…passa per la crescita del Porto delle merci dell’Alto Adriatico, connesso con il Porto dei dati: data center evoluto, cloud, e Iot. Parola di Diego Bravar.

Il tema è di quelli impegnativi, strategici, attuali. La provocazione è stata lanciata dal Centro Veritas mettendo a confronto alcuni protagonisti impegnati nel raggiungimento dell’obiettivo: la crescita economica di Trieste. La sintesi è stata tratta da Luciano Larivera sj, dalle proposte di: Mario Sommariva, segretario generale dell’Autorità Sistema portuale Mare Adriatico Orientale, braccio destro di Zeno D’Agostino; Stefano Visintin, presidente dell’Associazione Spedizionieri ASPT-ASTRA, Diego Bravar, Presidente di BioValley Investments e vice-presidente di Confindustria Venezia Giulia.

L’attualità del tema è stata scatenata dalla pubblicazione degli articoli di Paolo Deganutti, presente al dibattito, sul porto franco di Trieste, pubblicati sull’ultimo numero della rivista italiana di geopolitica, Limes.

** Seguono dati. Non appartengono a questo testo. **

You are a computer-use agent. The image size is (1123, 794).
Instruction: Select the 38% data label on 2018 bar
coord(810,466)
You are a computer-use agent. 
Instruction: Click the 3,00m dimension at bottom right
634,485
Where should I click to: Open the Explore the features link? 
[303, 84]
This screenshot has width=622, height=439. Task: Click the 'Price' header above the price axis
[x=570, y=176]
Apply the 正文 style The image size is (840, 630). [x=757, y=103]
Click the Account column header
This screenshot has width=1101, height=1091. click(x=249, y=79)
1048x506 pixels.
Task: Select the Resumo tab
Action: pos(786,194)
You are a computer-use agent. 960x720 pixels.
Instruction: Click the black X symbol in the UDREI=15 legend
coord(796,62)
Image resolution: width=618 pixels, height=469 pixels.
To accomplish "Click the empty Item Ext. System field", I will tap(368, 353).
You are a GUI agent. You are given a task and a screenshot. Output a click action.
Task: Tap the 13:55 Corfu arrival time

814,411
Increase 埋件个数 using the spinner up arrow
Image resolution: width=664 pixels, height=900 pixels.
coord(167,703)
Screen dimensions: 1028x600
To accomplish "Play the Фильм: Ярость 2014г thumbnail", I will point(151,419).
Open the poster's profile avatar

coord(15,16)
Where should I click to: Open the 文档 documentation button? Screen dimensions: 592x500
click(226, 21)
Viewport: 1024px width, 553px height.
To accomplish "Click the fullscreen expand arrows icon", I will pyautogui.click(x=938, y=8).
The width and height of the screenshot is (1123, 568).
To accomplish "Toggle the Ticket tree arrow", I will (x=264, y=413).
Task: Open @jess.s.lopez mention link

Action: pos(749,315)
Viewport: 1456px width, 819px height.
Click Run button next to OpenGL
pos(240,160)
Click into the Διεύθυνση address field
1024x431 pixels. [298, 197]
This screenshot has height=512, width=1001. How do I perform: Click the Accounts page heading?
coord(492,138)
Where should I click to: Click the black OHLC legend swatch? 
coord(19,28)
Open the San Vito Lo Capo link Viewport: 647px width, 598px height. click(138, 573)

Per Trieste è tempo di sfide importanti ed opportunità. Il risveglio passa attraverso Industria, Porto, Ricerca, Turismo e Finanza. Vocazioni di questo territorio che vanno viste in modo integrato, e che hanno portato alla candidatura di Trieste a Capitale europea della Scienza, per ospitare nel 2020 l’Euroscience Open Forum.

Le risposte alle sfide per lo sviluppo devono essere convogliate, come ha ribadito Diego Bravar, sulla strada dell’innovazione, spinta in tutti i settori economici, anche in quello della movimentazione delle merci. Il ruolo di protagonista deve essere svolto dai giovani imprenditori che si impegnano in attività innovative. La strada è aperta dalla storica collaborazione tra ricercatori ed imprenditori: Science to citizen!

Ma alcuni paletti devono essere posati. In primis deve essere fatta chiarezza sul regime fiscale da applicare all’industria innovativa ed alle imposte dirette ed indirette sui beni immateriali.